* _Stored data entries_
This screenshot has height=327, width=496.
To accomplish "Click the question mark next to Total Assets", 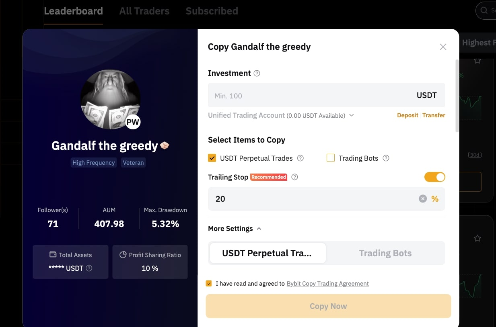I will point(88,268).
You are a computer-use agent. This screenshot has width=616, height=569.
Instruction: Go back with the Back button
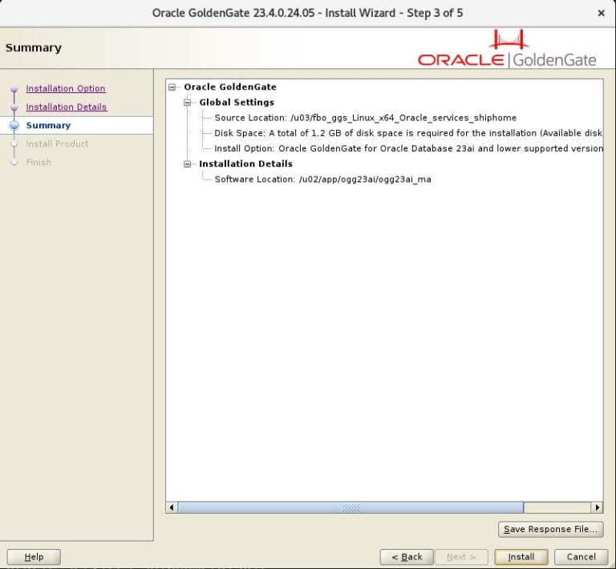[x=407, y=556]
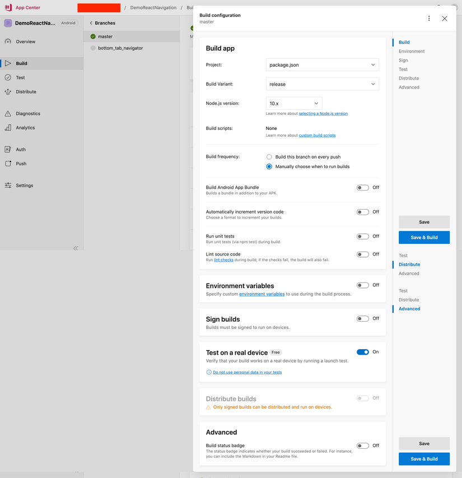This screenshot has height=478, width=462.
Task: Jump to Environment section in side navigation
Action: pos(412,51)
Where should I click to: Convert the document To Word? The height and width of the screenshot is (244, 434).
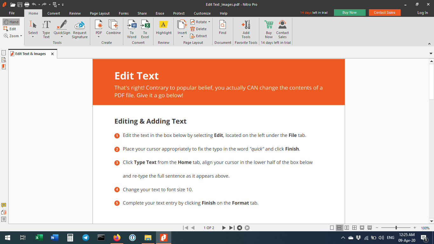(x=132, y=29)
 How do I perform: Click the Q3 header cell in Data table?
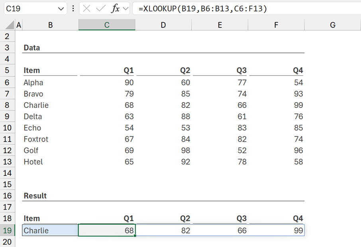(220, 70)
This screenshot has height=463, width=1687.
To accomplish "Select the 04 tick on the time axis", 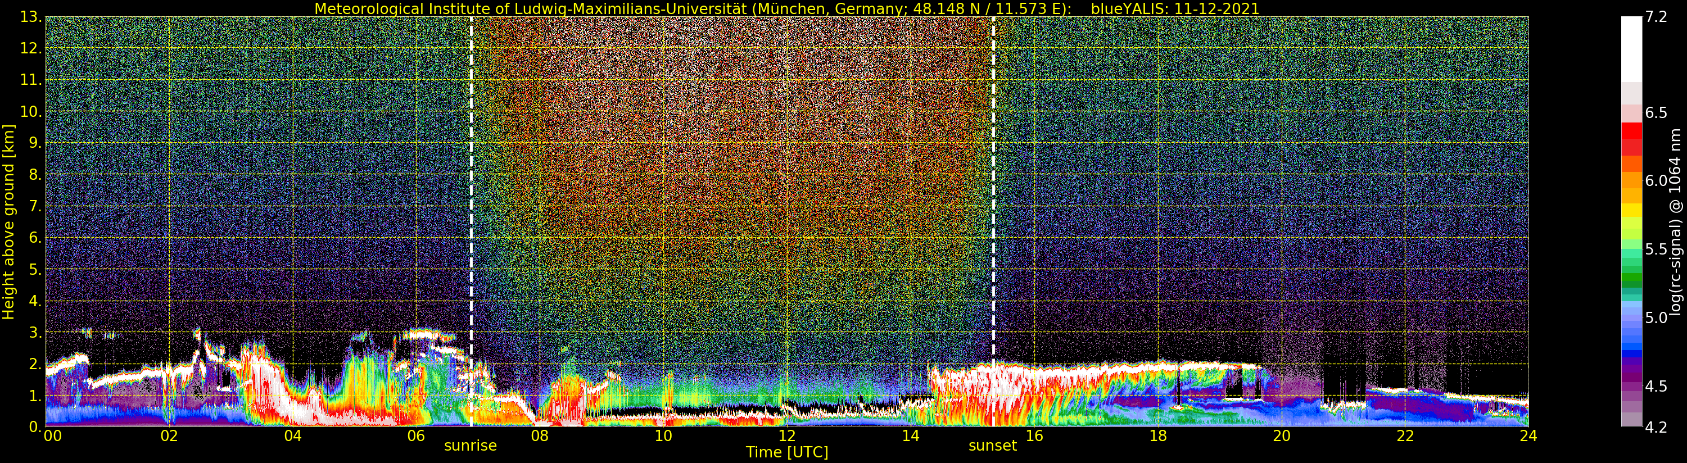I will click(293, 436).
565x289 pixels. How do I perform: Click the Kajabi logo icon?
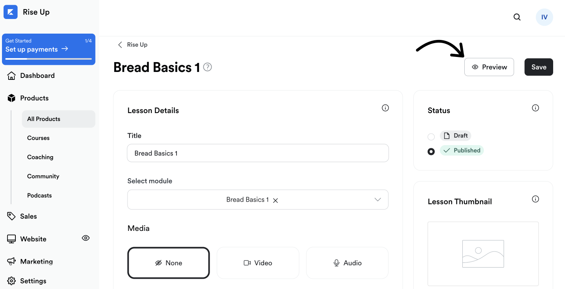tap(11, 12)
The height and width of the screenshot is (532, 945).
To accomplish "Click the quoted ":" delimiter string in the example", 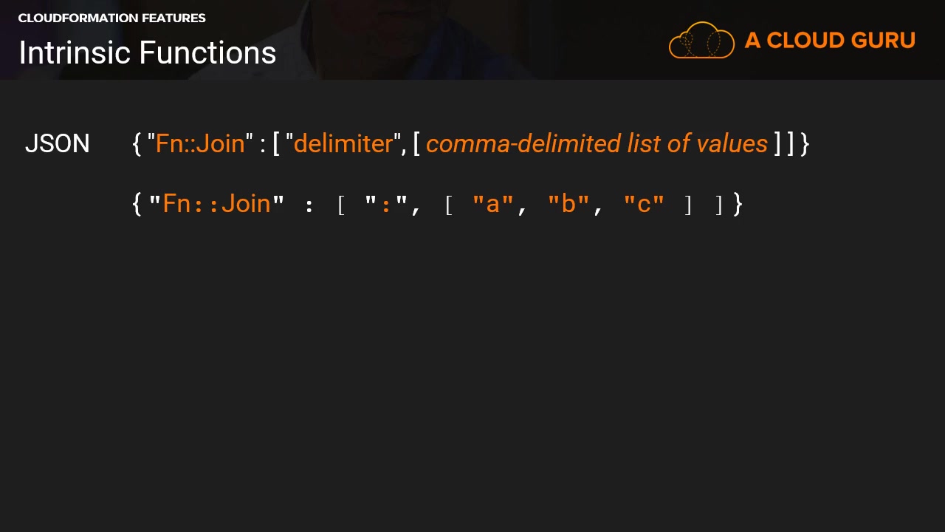I will tap(386, 204).
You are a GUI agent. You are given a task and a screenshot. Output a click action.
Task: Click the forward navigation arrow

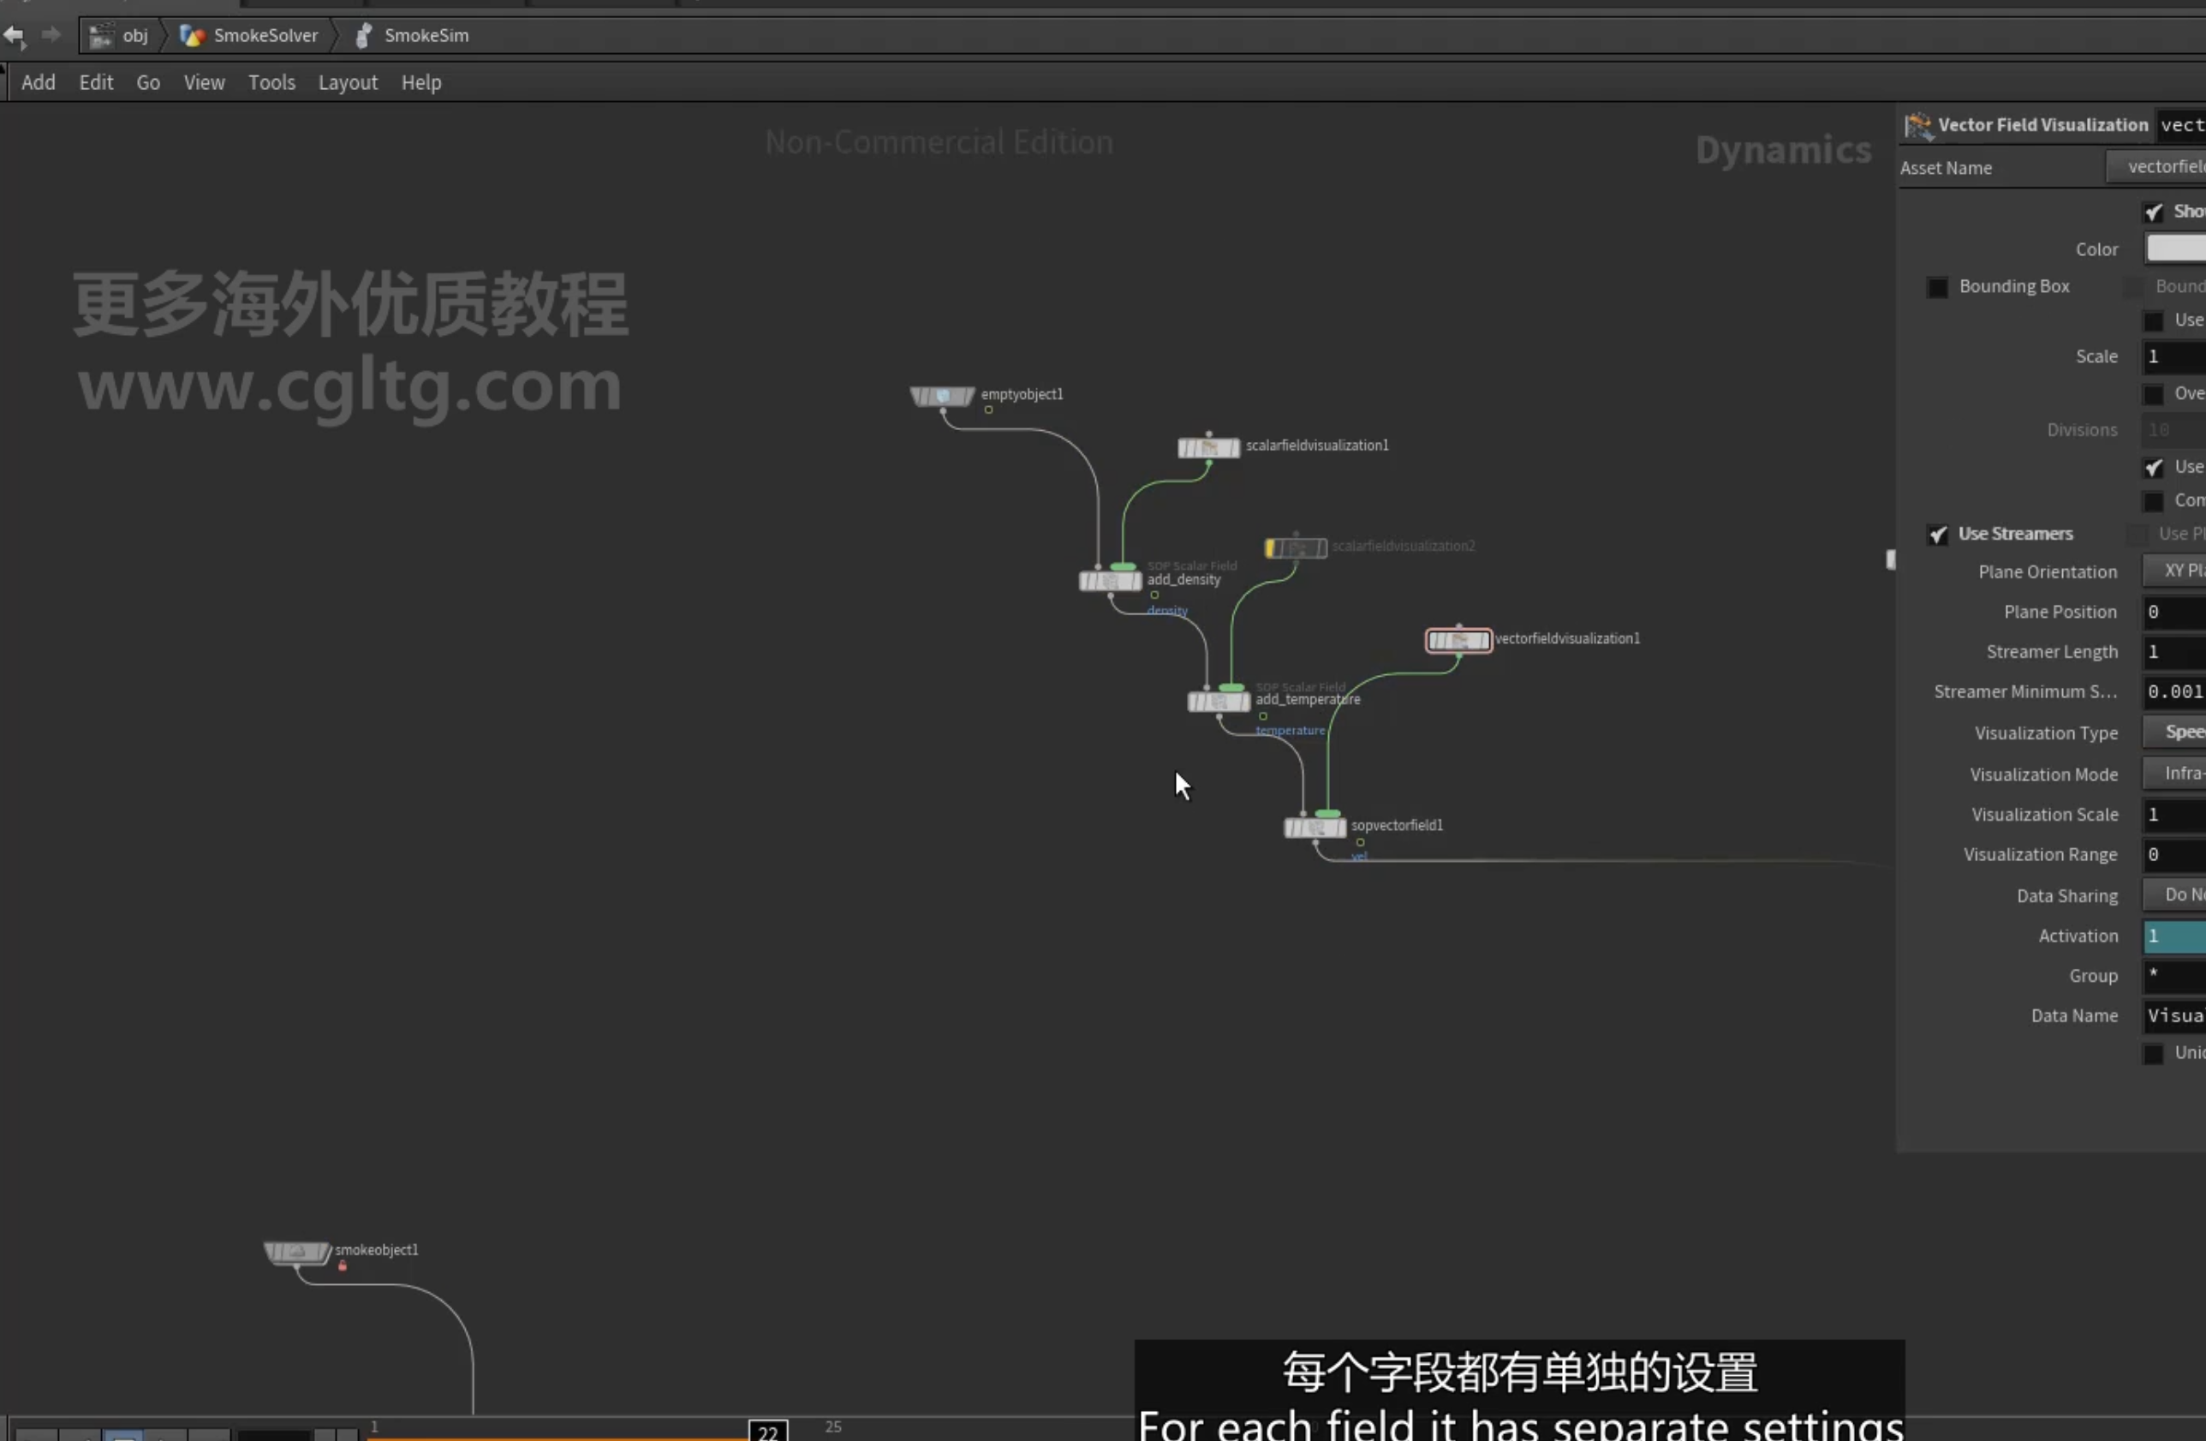[51, 35]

* _REQUIRED WORK_
Please transcribe exactly the lines from the one that contains "You are a GUI" through the closing line of the entries, with no pictures.

* _RESULT OF THIS EXERCISE_
You are a GUI agent. You are given a task and a screenshot. Output a click action.
Task: Click the forward navigation arrow

[51, 35]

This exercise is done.